The data provided are percent by mass of gravel (particles diameter > 2mm), mud (particles diameter < 0.063 mm) and sand (particles 2mm > diameter > 0.063 mm).
Exploratory data analysis and transformation
The number of data (65) is marginal for spatial modelling (Webster and Oliver, 1992^{[2]}). Exploratory statistics of the 65 particle-size data are shown in Table 1 below. Note that one zero value was recorded for gravel content. As explained by Lark et al. (2012)^{[3]} zero values cannot be subject to the additive log-ratio transformation that is required for compositional variates such as particle-size data. We therefore imputed a small value (0.005%) for all zero observations then renormalized the values to sum to 100 for each observation. This is the same procedure used by Lark et al. (2012)^{[3]}.
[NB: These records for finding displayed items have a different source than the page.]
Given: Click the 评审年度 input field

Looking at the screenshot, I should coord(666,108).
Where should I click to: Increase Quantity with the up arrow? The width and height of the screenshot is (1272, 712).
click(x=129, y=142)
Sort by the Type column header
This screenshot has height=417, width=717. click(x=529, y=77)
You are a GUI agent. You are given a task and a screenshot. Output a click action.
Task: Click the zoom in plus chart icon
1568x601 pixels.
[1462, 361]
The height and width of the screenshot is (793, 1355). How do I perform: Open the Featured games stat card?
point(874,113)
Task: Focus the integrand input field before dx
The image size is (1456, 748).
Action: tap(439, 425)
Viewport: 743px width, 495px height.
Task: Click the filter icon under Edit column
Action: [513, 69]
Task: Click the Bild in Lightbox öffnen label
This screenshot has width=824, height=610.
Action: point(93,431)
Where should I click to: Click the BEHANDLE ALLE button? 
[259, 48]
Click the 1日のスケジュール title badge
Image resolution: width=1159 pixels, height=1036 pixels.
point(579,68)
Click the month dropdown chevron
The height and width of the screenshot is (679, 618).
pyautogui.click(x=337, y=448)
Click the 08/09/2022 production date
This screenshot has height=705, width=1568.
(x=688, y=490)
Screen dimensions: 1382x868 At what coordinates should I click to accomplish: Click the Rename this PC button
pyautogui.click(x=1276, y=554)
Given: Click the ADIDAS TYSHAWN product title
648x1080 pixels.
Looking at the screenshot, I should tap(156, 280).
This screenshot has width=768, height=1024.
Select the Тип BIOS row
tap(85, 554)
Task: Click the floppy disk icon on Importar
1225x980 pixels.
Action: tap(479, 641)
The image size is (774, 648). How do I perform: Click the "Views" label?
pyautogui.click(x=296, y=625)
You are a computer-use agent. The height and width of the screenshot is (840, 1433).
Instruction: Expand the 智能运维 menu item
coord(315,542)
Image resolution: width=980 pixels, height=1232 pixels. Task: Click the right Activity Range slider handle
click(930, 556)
The particle-size data were then subject to an additive log-ratio (alr) transformation. This replaces a n-variate composition with n–1 transformed values, the natural logarithm of the ratio of two of the components of the composition to the third. In this case we used the gravel content as the denominator of the log-ratio so our two variables are alr-mud and alr-sand where
- alr-mud = loge (mud content /gravel content), (1)
- alr-sand = loge (sand content /gravel content), (2)
and mud content, gravel content and sand content are all percent by mass. Note that the choice of component to form the denominator of the log-ratio does not affect the outcome of spatial prediction by compositional cokriging (Pawlowsky-Glahn and Olea, 2004^{[4]}). We decided to use gravel as the denominator because it gave log-ratios of similar variability. Table 2 shows summary statistics of the alr-transformed data.
Gravel /% |
Mud /% | Sand /% | |
Mean | 2.51 | 25.55 | 71.94 |
Minimum | 0.00 | 12.20 | 33.35 |
Maximum | 34.96 | 54.12 | 85.75 |
Standard deviation |
6.01 | 7.82 | 10.24 |
alr-mud | alr-sand | |
Mean | 3.67 | 4.75 |
Minimum | –1.05 | 0.41 |
Maximum | 7.96 | 9.75 |
Standard deviation | 1.64 | 1.73 |
Skewness | –0.40 | –0.26 |
Spatial analysis
Before modelling the linear coregionalization, exploratory spatial analysis was undertaken. There is a pronounced cluster of observations in the south west corner of the rMCZ, and the exploratory analysis indicated that this clustering was a potential source of artefacts for spatial modelling. Whilst some close-spaced observations are desirable for the estimation of spatial models, this pronounced clustering can cause problems because of over-representation of one part of the region (e.g. Marchant et al., 2013^{[5]}). For this reason the cluster of points was removed leaving 52 data for spatial modelling (the analyses described in this section 2.2 of the report). All 65 data were used subsequently for mapping, as described in section 2.3. Auto-variograms and cross-variograms of the alr-transformed data were estimated from the data. The same method-of-moments estimator (MoM) was used as described by Lark et al. (2012)^{[3]}.
The linear model of coregionalization (LMCR) was fitted to the MoM estimates of the auto- and cross-variograms by weighted least squares, as described by Lark et al. (2012)^{[3]}. The fitted models are shown in Figure 1 below.
The LMCRs were then compared by cross-validation, in which each observation was predicted by ordinary kriging from all remaining data. This was described in detail by Lark et al. (2012)^{[3]}. The key diagnostic is the standardized squared prediction error, q (x), which is the square of the difference between the cross-validation prediction and the known value at location x, standardized by the ordinary kriging variance. If the kriging variance is, on average, an appropriate descriptor of the prediction uncertainty, then the mean of q (x) over all locations should be close to 1.0. As Lark et al. (2012)^{[3]} explain, the median is preferred as a diagnostic because of its robustness. The median of q (x) should be close to 0.455. Larger values suggest that the kriging variance is under-estimated and smaller values that it is overestimated.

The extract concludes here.